3 Unproductive Idiots

3 Unproductive Idiots:
One of the things one often hears is that investment in education is what is needed to boost national productivity. The tremendous explosion of global higher education is explained as a response to this need for better educated and more productive workers. I think there are some good arguments to be made against this position (a lot of new jobs don’t need a college degree, much of the supposed growth in American productivity came from the financial bubble, etc.) but let us take it at face value for now. If there is a demand for a certain type of new worker, few of the world’s institutions of higher education are meeting the demand to produce such a worker.
Take for example this letter from Mohit Chandra, a partner with KPMG, to “India’s Graduating Classes.” Many of his complaints would be just as valid of students I’ve met in Philadelphia as they are of students I’ve met in Ahmedabad or Taipei. It seems to me that there are two possible explanations for this failure. The first is that the institutions of global higher education are particularly unproductive and inefficient at producing the type of students they wish to produce. The second is that they don’t actually wish to produce such students in the first place. I’d like to argue that the latter statement is closer to the truth.
Let us look at the skills that Chandra wishes to find in new employees: “language skills, in thirst for knowledge, in true professionalism and, finally, in thinking creatively and non-hierarchically.” In reading this list I can’t help but think of Bourdieu and Passeron’s argument that education primarily serves to cultivate a

misrecognition of the truth of the legitimate culture as the dominant cultural arbitrary, whose reproduction contributes towards reproducing the power relations.

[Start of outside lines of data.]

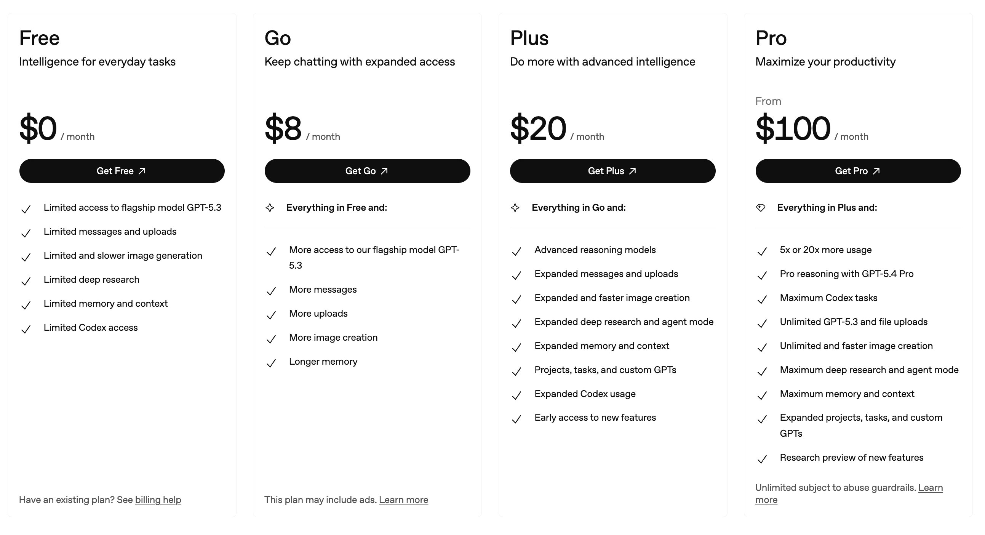This screenshot has height=535, width=985.
Task: Click the sparkle icon beside Everything in Free
Action: 270,208
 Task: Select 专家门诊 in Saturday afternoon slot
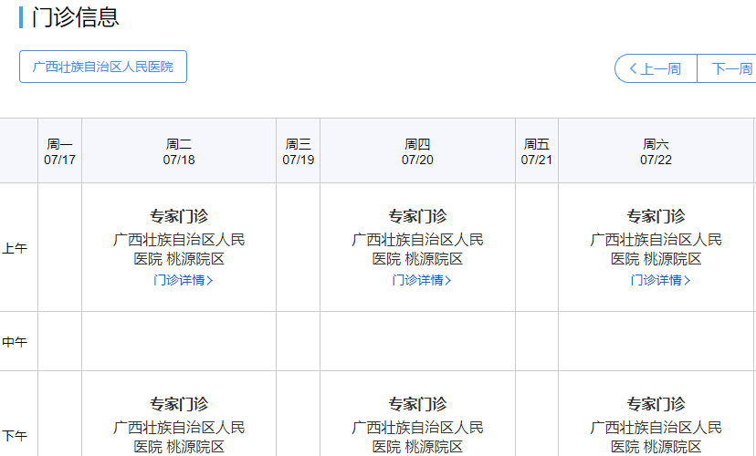656,404
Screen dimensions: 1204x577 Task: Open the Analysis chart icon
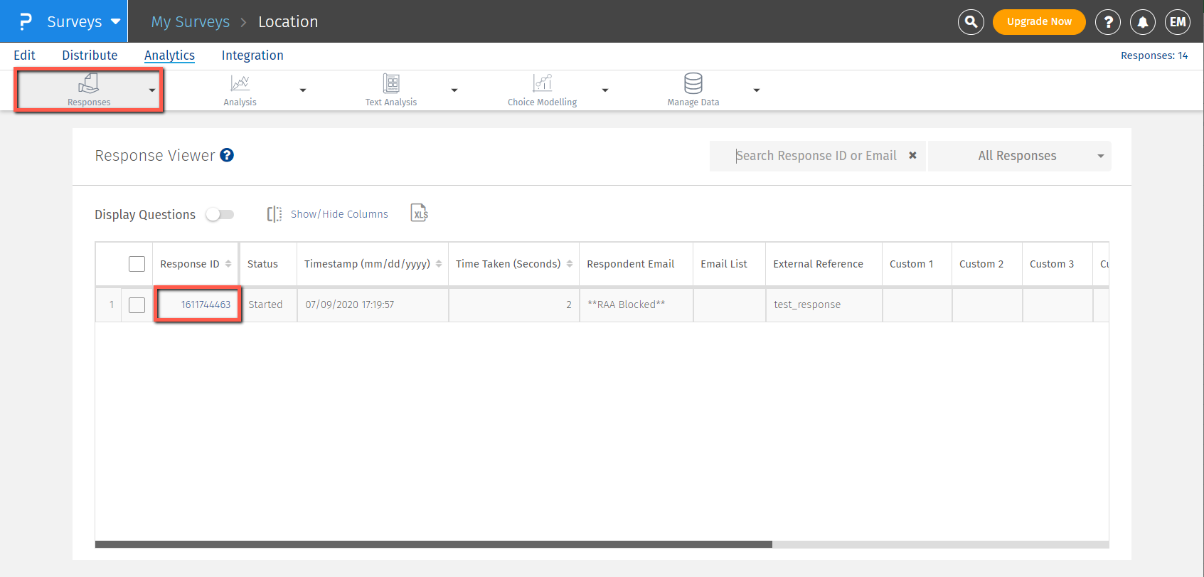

The skills Chandra lists are elite skills largely cultivated in the home long before arriving at the university. Bourdieu and Passeron argue that schooling exists largely to “inculcate the fait accompli of the legitimacy of the dominant culture” rather than actually training students to cultivate these skills.
I think this tension explains the tremendous popularity of the Bollywood Film 3 Idiots.

Almost every single Taiwanese person I know has seen this film, which was also a huge hit in India. The film is about three engineering students at a highly competitive university who refuse to learn the official curriculum, instead evidencing those skills which Chandra claims KPMG is looking for. My point being that there is a certain recognition in the success of this film that the skills being taught in universities are not the skills people really need to compete in the new economy.
When my wife and I were shooting our last documentary in India we sometimes stayed in a guest house on the campus of an engineering school. Some of the students there knew that there was a visiting anthropologist and they would wait outside our guest house late at night when we got back from shooting, wishing to talk until I could no longer keep my eyes open. Like the “3 idiots” in the film, they were desperate to get the education they feel they needed rather than the official education being provided by the university.
One often reads that high end management companies and the like (places like KPMG) like students with advanced degrees in anthropology. While few people with advanced degrees in anthropology are interested in working in management, I think one could make a good argument that an anthropology degree is much closer to the kind of training Chandra is looking for than that provided by the engineering and management schools which train most of his actual employees.
I think Bourdieu and Passeron do a good job describing the problem, but I don’t think they adequately explain how such institutional failure continues to be reproduced on an ever-expanding global scale. It might be that KPMG is the exception and that there really is a huge need for low level technocrats of the kind actually produced by most schools and that elite skills would actually be a problem for the companies seeking to hire these workers. But I find such a market-driven answer equally unconvincing. I tend to feel that there is a contradiction between the needs of employers qua employers and the needs of employers qua capitalists. As employers they need these skills, but as capitalists too many people with these skills would be a threat. I think that the current state of global higher education is the result of the working out of these contradictions.